_Aim:_
Move the lines beginning with the one that contains "This screenshot has width=943, height=539. Task: Choose" and going on through the end of the lines into your reply, requests included, and add 143 to every coordinate in the answers.

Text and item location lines
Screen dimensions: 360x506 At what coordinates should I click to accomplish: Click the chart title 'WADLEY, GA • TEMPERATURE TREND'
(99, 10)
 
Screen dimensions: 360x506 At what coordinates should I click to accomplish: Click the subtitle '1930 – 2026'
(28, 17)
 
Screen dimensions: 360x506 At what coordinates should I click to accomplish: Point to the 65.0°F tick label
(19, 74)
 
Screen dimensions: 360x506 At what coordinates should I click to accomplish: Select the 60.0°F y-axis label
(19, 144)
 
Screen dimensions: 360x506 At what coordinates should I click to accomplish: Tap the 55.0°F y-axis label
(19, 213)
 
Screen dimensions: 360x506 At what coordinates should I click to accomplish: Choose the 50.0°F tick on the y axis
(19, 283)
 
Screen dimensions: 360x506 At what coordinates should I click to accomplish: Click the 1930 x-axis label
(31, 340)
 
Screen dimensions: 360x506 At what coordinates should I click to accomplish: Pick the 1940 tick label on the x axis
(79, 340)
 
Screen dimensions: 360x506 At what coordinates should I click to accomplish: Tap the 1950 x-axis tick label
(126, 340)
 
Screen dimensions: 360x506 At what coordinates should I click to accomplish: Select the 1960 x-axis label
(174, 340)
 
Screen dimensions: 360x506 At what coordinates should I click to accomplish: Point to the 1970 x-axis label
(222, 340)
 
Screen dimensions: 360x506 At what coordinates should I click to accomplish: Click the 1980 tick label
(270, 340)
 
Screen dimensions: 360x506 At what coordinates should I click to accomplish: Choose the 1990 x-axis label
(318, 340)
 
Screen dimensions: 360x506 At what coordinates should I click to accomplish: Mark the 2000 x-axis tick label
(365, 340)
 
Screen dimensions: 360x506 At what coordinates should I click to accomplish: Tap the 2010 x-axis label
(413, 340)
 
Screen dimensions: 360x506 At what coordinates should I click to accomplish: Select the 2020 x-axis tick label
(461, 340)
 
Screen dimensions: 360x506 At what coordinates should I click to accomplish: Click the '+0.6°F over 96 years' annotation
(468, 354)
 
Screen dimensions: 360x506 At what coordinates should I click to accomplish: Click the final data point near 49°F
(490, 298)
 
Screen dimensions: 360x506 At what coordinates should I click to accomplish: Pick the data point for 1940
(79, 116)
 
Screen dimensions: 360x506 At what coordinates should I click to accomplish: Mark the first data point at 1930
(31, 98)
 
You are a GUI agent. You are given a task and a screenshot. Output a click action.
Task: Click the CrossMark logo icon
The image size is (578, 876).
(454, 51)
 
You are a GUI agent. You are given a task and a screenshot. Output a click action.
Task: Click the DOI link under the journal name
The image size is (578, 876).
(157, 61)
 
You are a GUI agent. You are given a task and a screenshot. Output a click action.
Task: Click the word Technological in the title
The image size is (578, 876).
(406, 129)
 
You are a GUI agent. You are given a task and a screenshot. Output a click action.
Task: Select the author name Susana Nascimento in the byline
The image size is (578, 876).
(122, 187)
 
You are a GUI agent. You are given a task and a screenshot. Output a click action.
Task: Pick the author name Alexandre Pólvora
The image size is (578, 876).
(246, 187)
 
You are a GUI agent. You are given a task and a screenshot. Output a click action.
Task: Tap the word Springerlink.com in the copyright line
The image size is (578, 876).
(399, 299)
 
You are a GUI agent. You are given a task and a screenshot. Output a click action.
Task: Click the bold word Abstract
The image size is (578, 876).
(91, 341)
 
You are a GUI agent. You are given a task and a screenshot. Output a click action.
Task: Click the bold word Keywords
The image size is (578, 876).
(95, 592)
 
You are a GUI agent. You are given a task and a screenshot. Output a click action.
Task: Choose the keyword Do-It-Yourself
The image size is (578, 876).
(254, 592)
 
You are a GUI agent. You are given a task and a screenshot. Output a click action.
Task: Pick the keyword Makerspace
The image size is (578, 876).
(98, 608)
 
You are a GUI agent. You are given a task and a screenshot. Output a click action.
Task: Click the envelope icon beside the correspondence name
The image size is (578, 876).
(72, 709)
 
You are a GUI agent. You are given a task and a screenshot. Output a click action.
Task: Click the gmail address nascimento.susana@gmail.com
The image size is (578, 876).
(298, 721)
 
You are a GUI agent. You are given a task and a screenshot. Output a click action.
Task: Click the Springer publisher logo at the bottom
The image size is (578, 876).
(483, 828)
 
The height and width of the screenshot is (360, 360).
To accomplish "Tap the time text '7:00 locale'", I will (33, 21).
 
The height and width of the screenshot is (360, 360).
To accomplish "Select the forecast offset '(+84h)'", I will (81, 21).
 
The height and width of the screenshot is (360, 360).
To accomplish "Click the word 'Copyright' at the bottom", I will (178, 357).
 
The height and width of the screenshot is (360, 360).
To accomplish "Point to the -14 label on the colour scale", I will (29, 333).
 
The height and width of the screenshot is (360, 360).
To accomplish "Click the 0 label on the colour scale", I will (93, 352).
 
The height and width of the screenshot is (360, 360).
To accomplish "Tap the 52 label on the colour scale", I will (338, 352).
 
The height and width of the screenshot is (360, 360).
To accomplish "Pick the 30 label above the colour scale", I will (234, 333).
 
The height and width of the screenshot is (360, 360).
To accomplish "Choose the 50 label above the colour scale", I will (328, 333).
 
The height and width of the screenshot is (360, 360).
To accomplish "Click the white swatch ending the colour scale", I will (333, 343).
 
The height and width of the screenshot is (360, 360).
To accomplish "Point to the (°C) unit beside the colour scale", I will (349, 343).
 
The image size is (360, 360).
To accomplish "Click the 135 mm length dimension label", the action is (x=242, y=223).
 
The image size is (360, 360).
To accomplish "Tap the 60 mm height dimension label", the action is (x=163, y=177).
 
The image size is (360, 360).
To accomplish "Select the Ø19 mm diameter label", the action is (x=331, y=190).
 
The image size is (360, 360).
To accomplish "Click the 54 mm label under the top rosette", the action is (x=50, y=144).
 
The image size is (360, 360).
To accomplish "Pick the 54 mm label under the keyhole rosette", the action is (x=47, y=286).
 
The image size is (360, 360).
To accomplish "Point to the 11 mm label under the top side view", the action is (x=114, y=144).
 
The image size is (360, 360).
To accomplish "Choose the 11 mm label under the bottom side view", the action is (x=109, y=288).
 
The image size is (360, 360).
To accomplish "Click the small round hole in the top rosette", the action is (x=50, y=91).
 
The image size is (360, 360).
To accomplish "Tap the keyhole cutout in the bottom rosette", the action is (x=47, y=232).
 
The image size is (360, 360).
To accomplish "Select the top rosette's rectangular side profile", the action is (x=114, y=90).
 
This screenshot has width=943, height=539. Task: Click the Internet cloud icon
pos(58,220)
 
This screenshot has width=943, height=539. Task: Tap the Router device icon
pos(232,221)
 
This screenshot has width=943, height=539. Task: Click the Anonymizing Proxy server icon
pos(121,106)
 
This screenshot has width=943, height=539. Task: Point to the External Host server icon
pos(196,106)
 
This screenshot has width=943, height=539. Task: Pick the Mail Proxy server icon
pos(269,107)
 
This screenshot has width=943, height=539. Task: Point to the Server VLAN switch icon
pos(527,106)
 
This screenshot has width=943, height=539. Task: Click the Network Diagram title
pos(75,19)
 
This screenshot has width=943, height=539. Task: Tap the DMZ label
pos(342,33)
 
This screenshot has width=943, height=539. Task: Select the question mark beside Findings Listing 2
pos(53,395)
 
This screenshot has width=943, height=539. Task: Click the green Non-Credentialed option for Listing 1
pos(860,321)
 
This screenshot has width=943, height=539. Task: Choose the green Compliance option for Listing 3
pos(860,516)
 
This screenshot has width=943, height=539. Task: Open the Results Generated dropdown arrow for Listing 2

_Reply to the exercise:_
This screenshot has width=943, height=539. Task: Choose the green Compliance option for Listing 3
pos(1003,659)
 
This screenshot has width=943, height=539. Task: Open the Results Generated dropdown arrow for Listing 2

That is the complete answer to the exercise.